Assigned task >>
In the data that follows, find the line with "Instruction: Click the"; transcribe it, every later line up to the one with "Image resolution: width=895", and that line as well, exactly and with no others.

START Data section

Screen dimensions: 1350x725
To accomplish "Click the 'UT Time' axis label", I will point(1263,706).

END Data section
START Data section

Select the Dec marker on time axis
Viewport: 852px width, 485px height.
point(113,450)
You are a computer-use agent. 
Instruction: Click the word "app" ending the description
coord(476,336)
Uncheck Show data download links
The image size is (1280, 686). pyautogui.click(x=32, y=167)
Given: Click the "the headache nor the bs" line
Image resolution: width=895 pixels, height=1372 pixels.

END Data section

Written response >>
Instruction: Click the word "app" ending the description
coord(476,336)
Uncheck Show data download links
The image size is (1280, 686). pyautogui.click(x=32, y=167)
Given: Click the "the headache nor the bs" line
Image resolution: width=895 pixels, height=1372 pixels.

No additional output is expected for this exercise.